Die Spontaneität kommt denn auch nicht zu kurz. „Improvisierte Malerei“ nennen die beiden ihr Genre. „Die Bilder entstehen so, wie bei einer Jamsession auch Musikstücke entstehen“, sagt Ralf Koch. Oder so, wie Jazzmusiker miteinander improvisieren. Gerade der Jazz spielt für die beiden Künster eine wichtige Rolle, insbesondere das Festival in Moers. „Wir lassen uns noch mal die Ohren vollblasen und gehen dann zum Malen ins Atelier“, sagt Möbius, der schon seit Jahrzehnten in Ostfriesland lebt. In den freiesten Momenten erinnern die dabei entstehenden Bilder an die Malerei des Informel, an Bilder von K.R.H. Sonderborg. Mit jedem Umstellen der beiden Leinwände erschaffen sich die Bilder neu. Permanent verschiebt sich dabei der grafische Schwerpunkt, und jedem davon ist die Vorläufigkeit eingeschrieben.

Diese Arbeiten sind zu Ende gemalt, und trotzdem bleiben sie vorläufige Bilder, weil ihre veränderbare Präsentationsweise keinen Endzustand kennt. Damit besitzen sie zugleich im Grunde kein Zentrum. Durch ihre Anschlussfähigkeit nach allen Richtungen sind die Bilder im wesentlichen Passagen. Da jeder Rand kein Abschluss, sondern eine potenzielle Fortsetzung darstellt, sind diese Malereien theoretisch unendlich erweiterbar. Andy Möbius demonstriert das: Er legt mehrere Reproduktionen eines zweiteiligen Bildes aneinander und sagt: „Jetzt sieht es aus wie beim Blick durch ein Kaleidoskop“.

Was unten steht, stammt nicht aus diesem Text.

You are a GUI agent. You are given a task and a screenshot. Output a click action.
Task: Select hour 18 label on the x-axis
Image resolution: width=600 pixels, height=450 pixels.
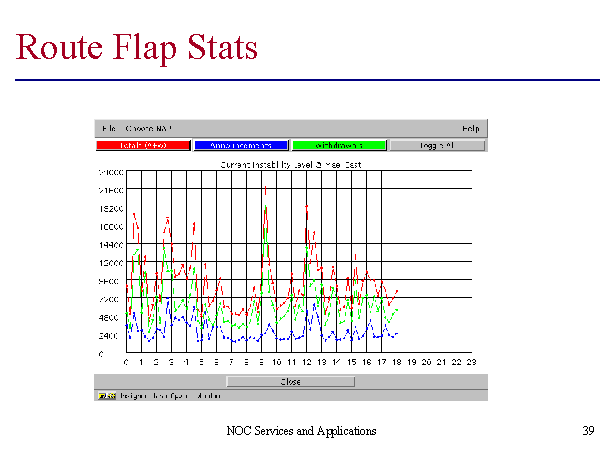tap(396, 362)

Die meisten Bilder sind in der Austtelung fest installiert, aber es gibt auch solche, an denen die Besucher die Kombinationsmöglichkeiten der beiden Bildtafeln erproben können. Außerdem werden in der Ausstellung sieben kurze Filme gezeigt. Der Berliner Filmemacher Rüdiger Post führt darin die Kombinationen der Leinwände vor.

Die Eröffnung der Ausstellung von Andy Möbius und Ralf Koch ist am Freitag, 14. September, um 19 Uhr in der Plattform 3/3 im Fallenbrunnen. Jürgen Lösselt gibt dazu eine Einführung. Die Ausstellung dauert von Samstag, 15. September, bis Freitag, 28. September. Geöffnet ist sie jeweils Freitag bis Sonntag von 14 bis 18 Uhr. Im Rahmen des zweiten FAB-Festivals werden die Filme von Rüdiger Post am Samstag, 22. September, ab 19 Uhr im Innenhof des Kulturhauses Caserne auf eine Wand projiziert.